Winemaker Iago Bitarishvili makes wine in clay vessels called qvevri, which he buries underground and fills with white grapes. Photo by Daniella Cheslow, Jun 10, 2015, Tbilisi, Georgia

The web-edition of America’s National Public Radio (NPR) is taking an interest in ancient Georgian winemaking traditions, particularly the use of Georgia’s unique qvevri (clar jar).

"Georgia's winemaking heritage goes back 8,000 years and centers on the qvevri, a cavernous terra-cotta pot shaped like an egg, lined with beeswax and buried to the mouth underground. But these ancient vessels were sidelined by the industrial wine production dictated by seven decades of Soviet rule. Over the past 10 years, however, qvevri wine has slowly recovered. Today, it is a calling card for Georgian wine around the world,” says NPR.

Author of the article, Daniela Chelsow, explains why the wine made in qevri jars are special and superior to the wine made in barrels.

"Because qvevri are buried underground, the earth's temperature remains relatively constant.
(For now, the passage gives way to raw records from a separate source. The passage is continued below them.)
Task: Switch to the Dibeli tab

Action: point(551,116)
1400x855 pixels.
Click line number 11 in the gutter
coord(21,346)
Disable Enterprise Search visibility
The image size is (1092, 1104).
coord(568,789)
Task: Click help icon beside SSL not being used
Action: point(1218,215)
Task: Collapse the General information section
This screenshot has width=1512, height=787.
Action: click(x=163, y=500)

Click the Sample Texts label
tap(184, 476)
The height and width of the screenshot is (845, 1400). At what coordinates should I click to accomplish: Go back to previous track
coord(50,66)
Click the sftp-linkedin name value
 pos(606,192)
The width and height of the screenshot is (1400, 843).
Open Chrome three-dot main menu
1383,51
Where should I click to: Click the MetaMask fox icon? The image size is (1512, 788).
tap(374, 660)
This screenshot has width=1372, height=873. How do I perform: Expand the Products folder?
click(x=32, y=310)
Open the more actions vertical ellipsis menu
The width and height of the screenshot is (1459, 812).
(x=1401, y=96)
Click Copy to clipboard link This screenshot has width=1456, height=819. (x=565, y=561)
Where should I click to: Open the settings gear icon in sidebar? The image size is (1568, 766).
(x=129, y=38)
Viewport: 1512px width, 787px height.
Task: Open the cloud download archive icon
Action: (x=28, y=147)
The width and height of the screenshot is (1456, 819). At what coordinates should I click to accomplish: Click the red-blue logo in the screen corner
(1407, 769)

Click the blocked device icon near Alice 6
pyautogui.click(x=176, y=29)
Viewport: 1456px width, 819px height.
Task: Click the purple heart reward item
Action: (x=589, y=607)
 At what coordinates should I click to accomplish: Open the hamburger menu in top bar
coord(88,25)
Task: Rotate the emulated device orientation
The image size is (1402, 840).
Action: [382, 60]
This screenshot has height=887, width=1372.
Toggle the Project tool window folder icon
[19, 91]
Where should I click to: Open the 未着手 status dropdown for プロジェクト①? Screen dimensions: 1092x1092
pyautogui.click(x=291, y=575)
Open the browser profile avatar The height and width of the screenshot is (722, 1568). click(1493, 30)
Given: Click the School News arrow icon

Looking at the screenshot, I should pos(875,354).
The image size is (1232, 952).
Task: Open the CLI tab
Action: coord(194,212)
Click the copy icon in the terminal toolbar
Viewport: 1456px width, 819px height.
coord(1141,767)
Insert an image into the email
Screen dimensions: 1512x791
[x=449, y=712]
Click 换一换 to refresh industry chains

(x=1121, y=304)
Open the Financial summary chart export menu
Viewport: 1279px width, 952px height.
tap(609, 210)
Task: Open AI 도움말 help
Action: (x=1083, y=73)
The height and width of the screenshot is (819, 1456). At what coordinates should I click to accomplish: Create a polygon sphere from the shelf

The qvevri's torpedo shape allows sediment to collect at the pointed bottom of the vessel, while the wine naturally moves around the middle.”

"There's a lot of wine in Georgia made in barrels or in stainless steel … but it really is the qvevri that put Georgian wine on the map for quality wine."

The author also noted that UNESCO had recently recognised qvevri as an element of "Intangible Cultural Heritage of Humanity".